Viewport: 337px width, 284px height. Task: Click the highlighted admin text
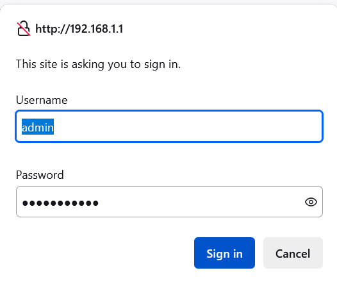tap(38, 127)
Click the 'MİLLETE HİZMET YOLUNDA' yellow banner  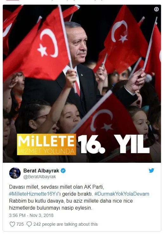(46, 145)
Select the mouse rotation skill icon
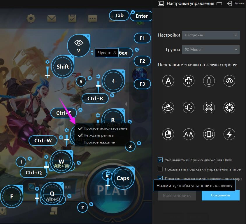The width and height of the screenshot is (246, 224). (x=168, y=107)
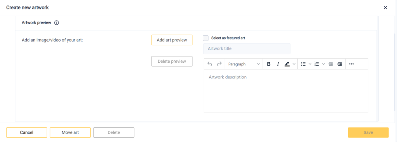The width and height of the screenshot is (397, 142).
Task: Click the Add art preview button
Action: tap(172, 40)
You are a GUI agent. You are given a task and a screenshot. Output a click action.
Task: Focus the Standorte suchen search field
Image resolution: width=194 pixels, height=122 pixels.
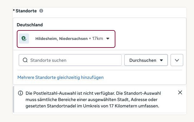70,60
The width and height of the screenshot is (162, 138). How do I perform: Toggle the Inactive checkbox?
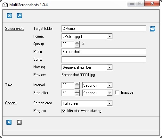point(117,92)
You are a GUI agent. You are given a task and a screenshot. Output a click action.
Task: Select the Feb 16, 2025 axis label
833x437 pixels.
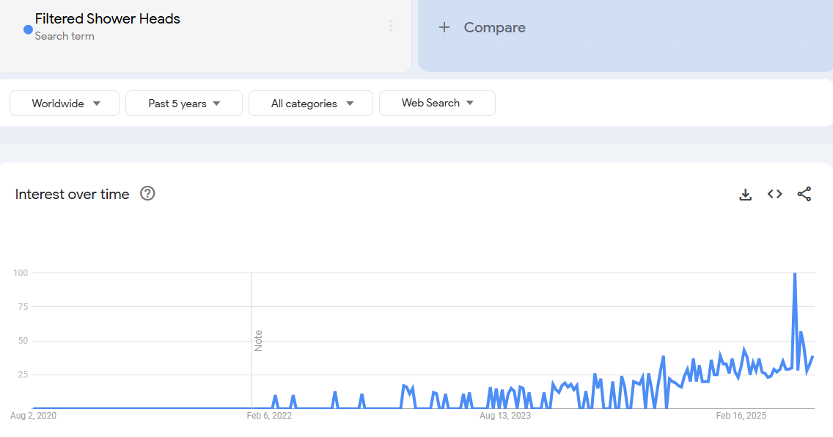click(x=741, y=416)
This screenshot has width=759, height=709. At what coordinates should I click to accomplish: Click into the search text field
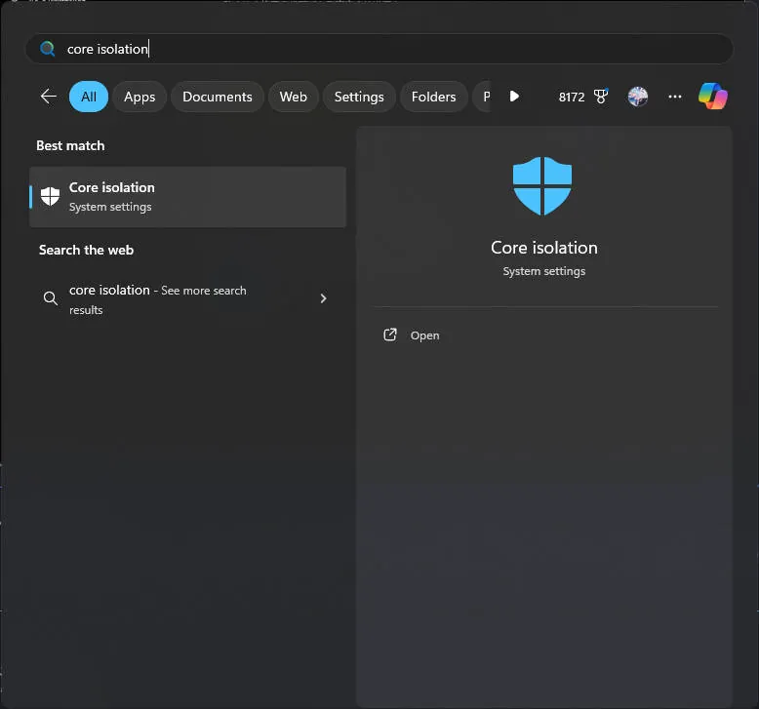click(390, 49)
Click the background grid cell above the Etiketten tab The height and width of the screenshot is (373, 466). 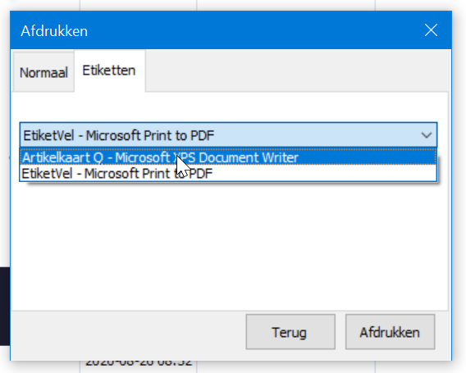click(x=138, y=5)
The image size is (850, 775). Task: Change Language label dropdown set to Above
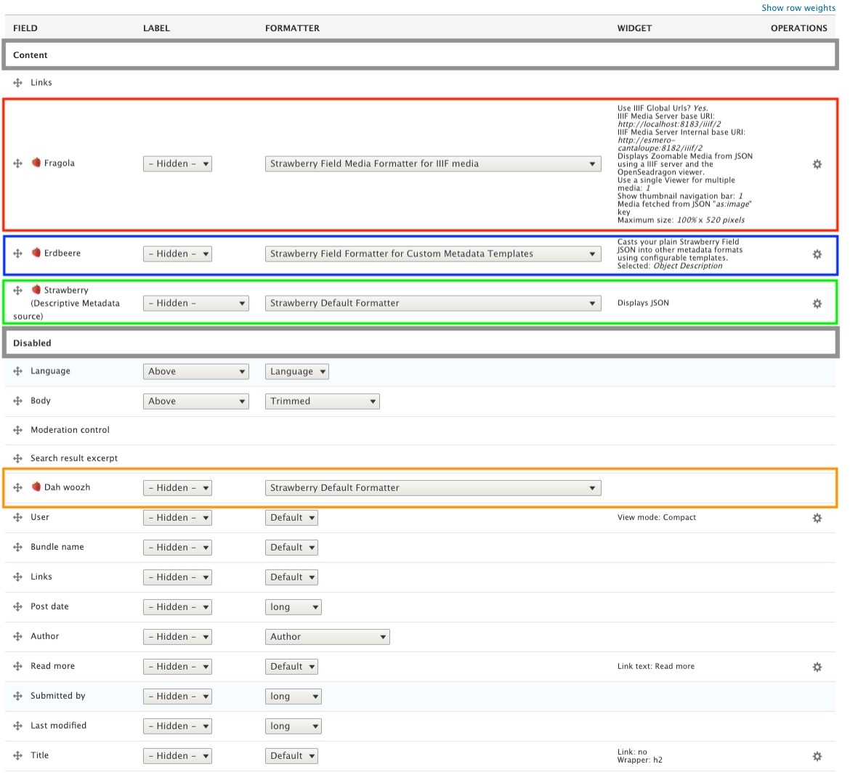coord(195,372)
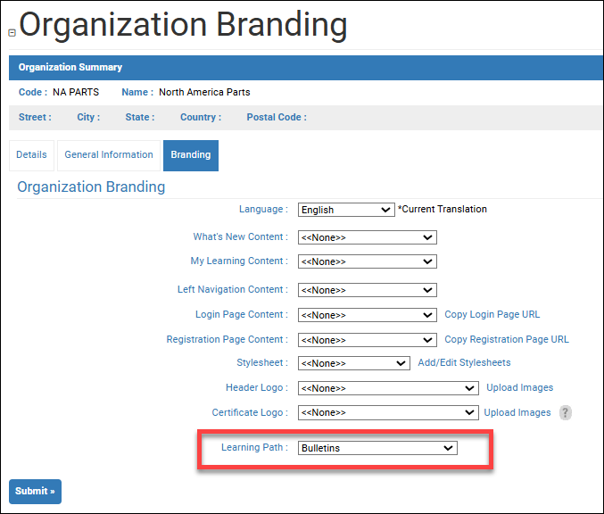
Task: Open the Login Page Content dropdown
Action: (367, 315)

____

Reproduce the lines above, exactly and exclusively, from the line containing "The image size" down to the last line, both included; pictures are not part of the copy.

The image size is (850, 775). Task: Change Language label dropdown set to Above
coord(195,372)
Task: Open the Login Page Content dropdown
Action: (367, 315)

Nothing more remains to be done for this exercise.